++++ Document section ++++

Uploaded image for project: 'MariaDB Server'
  1. MariaDB Server
  2. MDEV-16610

Torn reads from spider, with XA and isolation level REPEATABLE READ

Details

    Description

      Writes through spider on external datanodes are guaranteed to be consistent through XA, however reads are no consistent, but can be torn. Meaning spider cannot be considered to be an ACID engine, even with SERIALIZABLE isolation level and XA. Where a simple transaction such as inserting or deleting two rows atomically, can still be seen during read as only 1 row exists.

      On the spider head node:

      create database spider_replication_test;
      create table t2 (
        id int unsigned PRIMARY KEY,
        filler varchar(64) DEFAULT 'Default Filler non-sense!'
      ) ENGINE=SPIDER COMMENT='wrapper = "mysql", table = "t2", database = "spider_replication_test"'
      PARTITION BY HASH (`id`)

++++ Stored data ++++

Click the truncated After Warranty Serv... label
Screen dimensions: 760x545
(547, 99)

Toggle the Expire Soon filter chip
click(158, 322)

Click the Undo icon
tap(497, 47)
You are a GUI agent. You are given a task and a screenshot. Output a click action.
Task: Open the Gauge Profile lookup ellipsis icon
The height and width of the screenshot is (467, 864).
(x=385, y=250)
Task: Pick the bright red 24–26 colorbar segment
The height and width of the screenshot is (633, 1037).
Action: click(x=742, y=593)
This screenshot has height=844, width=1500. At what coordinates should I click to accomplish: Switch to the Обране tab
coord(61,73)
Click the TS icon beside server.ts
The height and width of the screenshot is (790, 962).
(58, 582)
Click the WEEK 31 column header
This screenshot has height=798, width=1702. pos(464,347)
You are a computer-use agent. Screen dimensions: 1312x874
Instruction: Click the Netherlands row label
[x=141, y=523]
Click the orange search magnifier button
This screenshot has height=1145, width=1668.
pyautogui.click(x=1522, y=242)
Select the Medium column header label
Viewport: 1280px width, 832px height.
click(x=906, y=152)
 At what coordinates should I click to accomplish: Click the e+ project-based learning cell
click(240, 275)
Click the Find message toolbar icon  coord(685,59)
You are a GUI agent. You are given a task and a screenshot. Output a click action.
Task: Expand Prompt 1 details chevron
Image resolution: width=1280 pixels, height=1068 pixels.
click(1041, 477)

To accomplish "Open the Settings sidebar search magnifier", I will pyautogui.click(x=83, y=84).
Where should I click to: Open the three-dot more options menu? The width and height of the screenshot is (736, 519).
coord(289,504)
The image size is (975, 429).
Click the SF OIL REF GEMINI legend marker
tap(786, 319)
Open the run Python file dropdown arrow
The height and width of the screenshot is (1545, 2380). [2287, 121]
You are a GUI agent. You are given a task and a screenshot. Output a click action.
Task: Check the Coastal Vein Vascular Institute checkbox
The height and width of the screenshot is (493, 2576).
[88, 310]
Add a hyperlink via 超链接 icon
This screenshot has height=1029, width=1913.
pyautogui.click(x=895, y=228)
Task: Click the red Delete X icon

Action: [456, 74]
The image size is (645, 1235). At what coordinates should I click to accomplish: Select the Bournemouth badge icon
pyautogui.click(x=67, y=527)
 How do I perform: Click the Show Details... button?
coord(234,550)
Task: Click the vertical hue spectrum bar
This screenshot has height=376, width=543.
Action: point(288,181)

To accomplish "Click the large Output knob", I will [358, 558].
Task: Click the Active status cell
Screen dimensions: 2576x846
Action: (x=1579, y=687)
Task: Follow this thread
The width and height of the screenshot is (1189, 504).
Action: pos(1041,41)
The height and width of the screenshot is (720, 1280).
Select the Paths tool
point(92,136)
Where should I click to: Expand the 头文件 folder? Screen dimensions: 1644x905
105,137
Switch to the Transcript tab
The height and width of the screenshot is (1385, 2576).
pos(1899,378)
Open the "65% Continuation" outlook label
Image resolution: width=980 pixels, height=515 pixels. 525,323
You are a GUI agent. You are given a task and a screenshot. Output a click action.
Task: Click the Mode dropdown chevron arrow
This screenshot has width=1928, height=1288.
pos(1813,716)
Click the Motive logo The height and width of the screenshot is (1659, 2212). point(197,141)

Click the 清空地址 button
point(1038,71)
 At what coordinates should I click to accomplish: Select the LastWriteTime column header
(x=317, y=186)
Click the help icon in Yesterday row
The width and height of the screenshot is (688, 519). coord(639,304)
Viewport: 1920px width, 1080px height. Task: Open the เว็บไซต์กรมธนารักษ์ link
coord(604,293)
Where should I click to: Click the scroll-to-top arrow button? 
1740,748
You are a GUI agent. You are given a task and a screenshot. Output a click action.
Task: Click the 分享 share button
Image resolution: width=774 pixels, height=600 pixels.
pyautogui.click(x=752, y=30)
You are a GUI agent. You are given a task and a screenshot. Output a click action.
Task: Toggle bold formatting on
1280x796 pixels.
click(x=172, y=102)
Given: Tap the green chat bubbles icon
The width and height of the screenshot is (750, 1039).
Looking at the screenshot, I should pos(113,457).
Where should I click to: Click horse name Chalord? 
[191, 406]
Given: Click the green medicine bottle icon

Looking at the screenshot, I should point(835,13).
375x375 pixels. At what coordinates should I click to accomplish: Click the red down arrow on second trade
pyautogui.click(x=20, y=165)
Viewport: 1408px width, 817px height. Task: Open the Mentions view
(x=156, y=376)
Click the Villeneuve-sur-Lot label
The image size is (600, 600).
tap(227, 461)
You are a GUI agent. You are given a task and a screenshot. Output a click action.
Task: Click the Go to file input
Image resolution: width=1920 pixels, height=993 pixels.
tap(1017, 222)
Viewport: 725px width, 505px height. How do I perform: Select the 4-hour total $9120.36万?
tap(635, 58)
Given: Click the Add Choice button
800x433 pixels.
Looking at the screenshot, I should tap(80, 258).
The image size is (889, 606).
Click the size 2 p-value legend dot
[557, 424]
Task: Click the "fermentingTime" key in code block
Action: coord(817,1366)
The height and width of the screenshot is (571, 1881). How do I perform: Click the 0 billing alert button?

++++

## Problems to work on
A – From the issue report on torn reads through Spider, copy word for word the passage that begins at the words "Uploaded image for" and stops after the words "1 row exists.".
B – Write the next part of the issue report on torn reads through Spider, starting right after its last line.

## Answers to the tasks
A –
Uploaded image for project: 'MariaDB Server'
  1. MariaDB Server
  2. MDEV-16610

Torn reads from spider, with XA and isolation level REPEATABLE READ

Details

    Description

      Writes through spider on external datanodes are guaranteed to be consistent through XA, however reads are no consistent, but can be torn. Meaning spider cannot be considered to be an ACID engine, even with SERIALIZABLE isolation level and XA. Where a simple transaction such as inserting or deleting two rows atomically, can still be seen during read as only 1 row exists.

B –
      (PARTITION `p0` COMMENT = 'srv "datanode1"' ENGINE = SPIDER,
       PARTITION `p1` COMMENT = 'srv "datanode2"' ENGINE = SPIDER,
       PARTITION `p2` COMMENT = 'srv "datanode3"' ENGINE = SPIDER,
       PARTITION `p3` COMMENT = 'srv "datanode4"' ENGINE = SPIDER)
       
       
      DELIMITER //
       
      DROP PROCEDURE IF EXISTS insert_and_delete//
      CREATE PROCEDURE insert_and_delete(IN loops INT)
        BEGIN
          SET @x = 1;
          SET TRANSACTION ISOLATION LEVEL SERIALIZABLE;
          # To make it easier to find in the query.log:
          SELECT * FROM spider_replication_test.t2 WHERE filler NOT LIKE 'START OF insert_and_delete';
          REPEAT
              SET @x = @x + 1;
              start transaction;
              INSERT INTO spider_replication_test.t2 (id, filler) VALUES (0, 'p0 consistent view check'), (1, 'p1 consistent view check'), (2, 'p2 consistent view check'), (3, 'p3 consistent view check');
              commit;
              start transaction;
              DELETE FROM spider_replication_test.t2 WHERE id IN (0,1,2,3);
              commit;
          UNTIL @x > loops END REPEAT;
          # To make it easier to find in the query.log:
          SELECT * FROM spider_replication_test.t2 WHERE filler NOT LIKE 'END OF insert_and_delete';
        END
      //
      DROP PROCEDURE IF EXISTS check_select_consistency//
      CREATE PROCEDURE check_select_consistency(IN loops INT, OUT outparam INT)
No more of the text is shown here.